The institution can respond to risk through various mechanisms such as avoidance, transfer, accepting and managing of the risk. When the institution elects to manage the risk, it will require control activities to support the management of the risk to within tolerable levels.
Control activities will produce detailed action plans for managing all material risks.
The risk assessment will have produced a management's perspective of the effectiveness of the existing controls. This would inform management of additional control interventions required to better manage the risk exposures to an acceptable level. Management will be able to consider the best control options from various alternative control types:
These ensure that the institutions structure and systems support its policies, plans and objectives and operate within laws and regulations;
These ensure that policies and objectives are delivered in an efficient and effective manner and that losses are minimised;
These ensure that resources allocated are accounted for fully and transparently and are properly documented;
Information Technology controls
These controls relate to IT systems and include access control, controls of system software programmes, business continuity controls and other controls.
Each control type above can be classified as either:
These controls are designed to discourage errors or irregularities from occurring e.g. adequate physical security of assets to prevent losses such as theft or damage. If properly enforced, these controls are usually the most effective type of controls;
These controls are designed to find errors or irregularities after they have occurred e.g. performance of reconciliation procedures to identify errors;
These controls usually operate together with detective controls in order to correct identified errors or irregularities.
3.1 Considerations for improving controls
The following questions could provide useful information for a high level understanding of the underlying issues and the control improvements required:
· What is the risk assessment telling us about the effectiveness of the current controls (What needs to be enhanced)?
· What are the various options available for addressing the residual risk?

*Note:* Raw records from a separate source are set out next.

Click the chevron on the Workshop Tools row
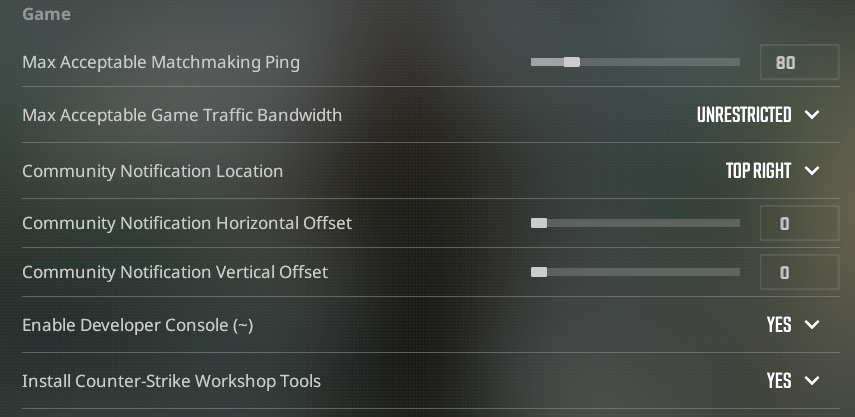855x417 pixels. click(812, 381)
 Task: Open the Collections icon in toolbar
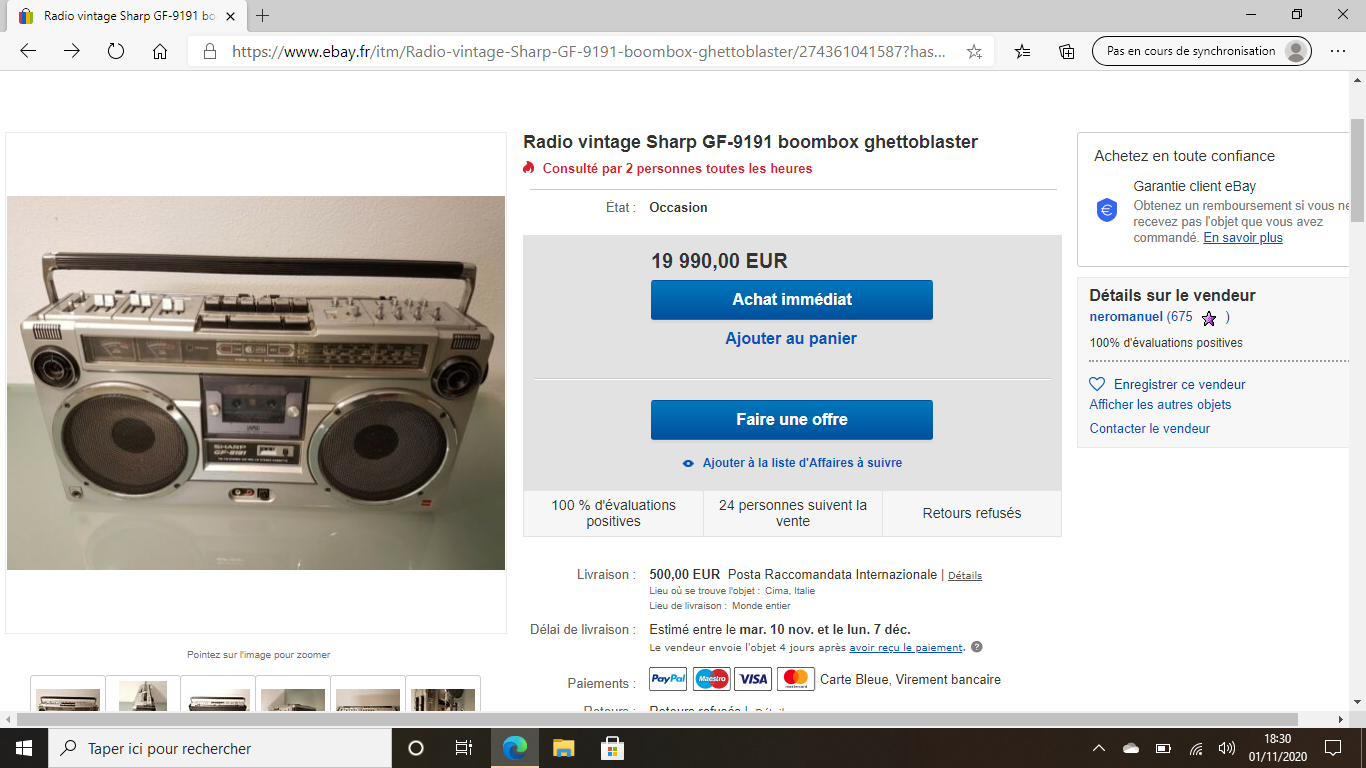coord(1067,51)
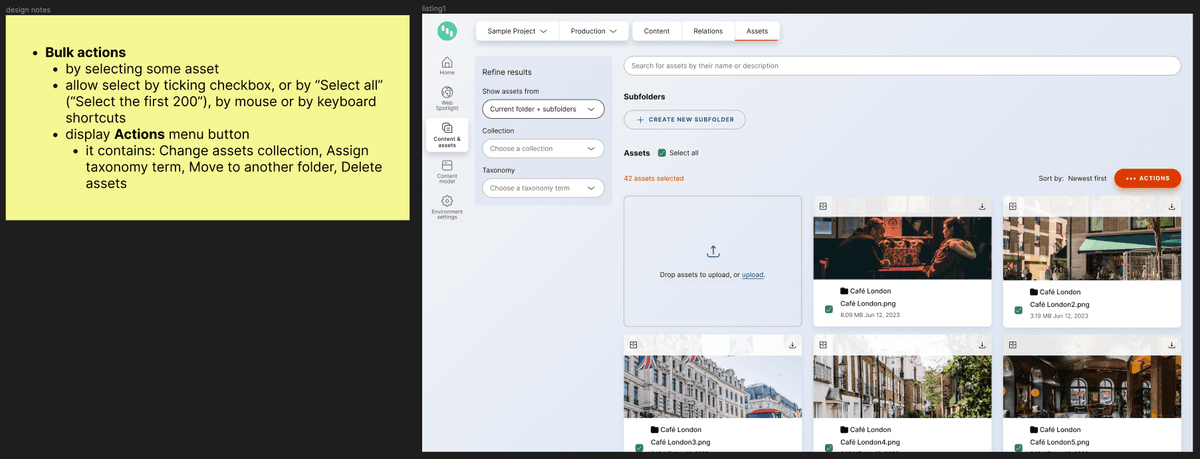Toggle the Select all checkbox
The height and width of the screenshot is (459, 1200).
pos(662,153)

· What amount and quality of information do we have about the risk (what additional information is required to fully understand and respond to this risk)?
· How much is the additional control going to cost and how does this compare with the benefits to be derived from the additional control?
· Is there a necessity for introducing new policies and procedures, or updating the existing policies and procedures?
· How will we measure whether the new control measures are working or not?
· What is the action plan for addressing the control gaps?
· Who is the responsible person?
· What project plans should we put in place?
3.2 Assurance on control activities
Up until now the control adequacy and effectiveness was based exclusively on management perception. The inherent danger in this is that "optimism bias" could prevail, that is to say, management is more optimistic about the control environment than they really should be.
An examination of the control activities performed by an independent party has the advantage of eliminating "optimism bias" and revealing a more realistic perspective of the control activities.
Independent assurance can be provided by internal audit, a corporate function, independent consultants or the Auditor-General.
The reports provided by these assurance providers should be utilised to update the assessments reflected in the risk register and should form the basis for developing additional control enhancements that is required.